Heart failure and dilated cardiomyopathy develop in mice that lack the muscle LIM protein (MLP) gene (MLP^−/−). The character and extent of the heart failure that occurs in MLP^−/− mice were investigated using echocardiography and in vivo pressure-volume (P-V) loop measurements. P-V loop data were obtained with a new method for mice (sonomicrometry) using two pairs of orthogonal piezoelectric crystals implanted in the endocardial wall. Sonomicrometry revealed right-shifted P-V loops in MLP^−/−mice, depressed systolic contractility, and additional evidence of heart failure. Cellular changes in MLP^−/− mice were examined in isolated single cells using patch-clamp and confocal Ca²⁺ concentration ([Ca²⁺]) imaging techniques. This cellular investigation revealed unchanged Ca²⁺ currents and Ca²⁺ spark characteristics but decreased intracellular [Ca²⁺] transients and contractile responses and a defect in excitation-contraction coupling. Normal cellular and whole heart function was restored in MLP^−/− mice that express a cardiac-targeted transgene, which blocks the function of β-adrenergic receptor (β-AR) kinase-1 (βARK1).
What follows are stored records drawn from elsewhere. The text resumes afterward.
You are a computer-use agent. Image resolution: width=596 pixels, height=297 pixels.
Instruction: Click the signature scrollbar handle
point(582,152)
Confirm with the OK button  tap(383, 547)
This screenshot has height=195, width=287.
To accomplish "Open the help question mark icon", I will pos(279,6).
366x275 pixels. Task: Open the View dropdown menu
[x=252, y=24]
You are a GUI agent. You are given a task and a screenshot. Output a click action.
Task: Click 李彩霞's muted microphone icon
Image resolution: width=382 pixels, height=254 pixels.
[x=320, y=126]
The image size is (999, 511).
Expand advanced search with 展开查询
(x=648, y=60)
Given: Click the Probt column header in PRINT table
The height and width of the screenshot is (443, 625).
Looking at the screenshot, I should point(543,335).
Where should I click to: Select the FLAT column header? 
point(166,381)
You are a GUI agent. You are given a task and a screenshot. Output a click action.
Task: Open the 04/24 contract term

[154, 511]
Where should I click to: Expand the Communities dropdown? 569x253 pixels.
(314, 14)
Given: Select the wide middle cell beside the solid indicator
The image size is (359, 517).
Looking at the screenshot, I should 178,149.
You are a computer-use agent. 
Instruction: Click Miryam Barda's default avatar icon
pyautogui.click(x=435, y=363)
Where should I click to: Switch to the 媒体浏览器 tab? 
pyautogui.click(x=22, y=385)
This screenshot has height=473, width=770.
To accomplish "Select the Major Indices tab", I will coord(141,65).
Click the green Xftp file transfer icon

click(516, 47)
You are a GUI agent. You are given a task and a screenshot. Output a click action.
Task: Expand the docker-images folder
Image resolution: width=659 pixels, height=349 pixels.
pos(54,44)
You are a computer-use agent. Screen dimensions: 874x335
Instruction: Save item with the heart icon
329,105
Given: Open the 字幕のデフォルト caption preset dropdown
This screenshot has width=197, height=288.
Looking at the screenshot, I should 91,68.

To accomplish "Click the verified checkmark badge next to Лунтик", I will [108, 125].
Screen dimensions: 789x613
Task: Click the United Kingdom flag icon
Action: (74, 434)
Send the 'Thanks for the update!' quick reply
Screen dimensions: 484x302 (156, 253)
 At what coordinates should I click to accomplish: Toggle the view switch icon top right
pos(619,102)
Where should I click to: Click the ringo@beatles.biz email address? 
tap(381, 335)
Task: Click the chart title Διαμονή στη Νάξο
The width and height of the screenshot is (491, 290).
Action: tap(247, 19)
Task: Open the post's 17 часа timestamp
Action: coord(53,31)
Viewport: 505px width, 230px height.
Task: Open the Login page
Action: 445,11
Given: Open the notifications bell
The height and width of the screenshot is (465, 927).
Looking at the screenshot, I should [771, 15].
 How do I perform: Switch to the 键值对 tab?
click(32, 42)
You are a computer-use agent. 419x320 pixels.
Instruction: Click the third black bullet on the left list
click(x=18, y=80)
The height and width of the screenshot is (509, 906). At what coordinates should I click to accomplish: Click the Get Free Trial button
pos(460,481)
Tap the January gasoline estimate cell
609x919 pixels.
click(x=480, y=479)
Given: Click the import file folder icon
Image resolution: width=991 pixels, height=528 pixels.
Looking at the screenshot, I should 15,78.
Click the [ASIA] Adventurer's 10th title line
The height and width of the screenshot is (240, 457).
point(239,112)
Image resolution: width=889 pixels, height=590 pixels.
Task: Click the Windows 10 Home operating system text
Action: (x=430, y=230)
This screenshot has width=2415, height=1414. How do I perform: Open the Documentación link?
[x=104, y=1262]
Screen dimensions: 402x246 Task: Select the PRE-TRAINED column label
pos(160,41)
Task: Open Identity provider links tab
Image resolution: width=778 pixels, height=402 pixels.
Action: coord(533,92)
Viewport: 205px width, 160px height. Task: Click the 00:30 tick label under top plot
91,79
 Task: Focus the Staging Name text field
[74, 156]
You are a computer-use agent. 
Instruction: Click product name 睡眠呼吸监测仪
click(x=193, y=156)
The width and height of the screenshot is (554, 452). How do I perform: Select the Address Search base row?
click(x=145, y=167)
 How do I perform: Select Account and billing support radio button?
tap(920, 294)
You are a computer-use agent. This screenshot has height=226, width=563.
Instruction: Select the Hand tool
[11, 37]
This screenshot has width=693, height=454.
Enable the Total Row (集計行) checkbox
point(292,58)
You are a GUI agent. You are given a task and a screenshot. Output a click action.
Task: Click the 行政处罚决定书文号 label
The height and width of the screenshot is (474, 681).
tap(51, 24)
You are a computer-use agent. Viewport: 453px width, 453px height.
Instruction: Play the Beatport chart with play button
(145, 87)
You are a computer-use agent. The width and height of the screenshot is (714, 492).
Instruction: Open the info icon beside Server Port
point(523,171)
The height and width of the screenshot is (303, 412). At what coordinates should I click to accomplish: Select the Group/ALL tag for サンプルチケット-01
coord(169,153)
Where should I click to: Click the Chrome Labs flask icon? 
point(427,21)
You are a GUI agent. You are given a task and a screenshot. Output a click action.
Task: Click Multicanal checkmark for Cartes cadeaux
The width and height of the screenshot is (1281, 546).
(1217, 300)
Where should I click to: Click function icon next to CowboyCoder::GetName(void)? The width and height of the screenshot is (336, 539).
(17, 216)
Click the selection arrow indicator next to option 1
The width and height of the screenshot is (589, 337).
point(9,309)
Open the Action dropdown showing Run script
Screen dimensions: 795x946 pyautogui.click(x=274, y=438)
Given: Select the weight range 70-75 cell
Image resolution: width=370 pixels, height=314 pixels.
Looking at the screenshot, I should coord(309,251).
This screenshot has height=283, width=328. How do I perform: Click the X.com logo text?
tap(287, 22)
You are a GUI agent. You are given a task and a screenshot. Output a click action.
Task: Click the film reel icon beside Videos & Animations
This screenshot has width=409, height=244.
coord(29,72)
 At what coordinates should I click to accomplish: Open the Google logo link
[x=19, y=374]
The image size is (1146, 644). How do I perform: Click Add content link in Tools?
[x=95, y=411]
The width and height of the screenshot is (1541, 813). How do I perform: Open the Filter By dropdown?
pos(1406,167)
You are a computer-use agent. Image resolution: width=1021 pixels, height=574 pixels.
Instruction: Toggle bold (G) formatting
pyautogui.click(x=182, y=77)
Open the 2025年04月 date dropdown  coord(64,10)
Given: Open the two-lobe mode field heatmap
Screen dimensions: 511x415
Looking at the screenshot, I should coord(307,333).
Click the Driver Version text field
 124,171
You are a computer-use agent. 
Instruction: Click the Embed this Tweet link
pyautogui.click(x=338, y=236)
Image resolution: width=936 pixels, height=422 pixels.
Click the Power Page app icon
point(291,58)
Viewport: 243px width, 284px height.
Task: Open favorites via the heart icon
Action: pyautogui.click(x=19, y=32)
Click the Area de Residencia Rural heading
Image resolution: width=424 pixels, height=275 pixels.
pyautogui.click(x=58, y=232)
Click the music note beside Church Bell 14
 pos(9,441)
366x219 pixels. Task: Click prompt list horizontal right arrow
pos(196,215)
These data suggest that, despite the persistent stimulus to develop heart failure in MLP^−/− mice (i.e., loss of the structural protein MLP), downregulation and desensitization of the β-ARs may play a pivotal role in the pathogenesis. Furthermore, this work suggests that the inhibition of βARK1 action may prove an effective therapy for heart failure.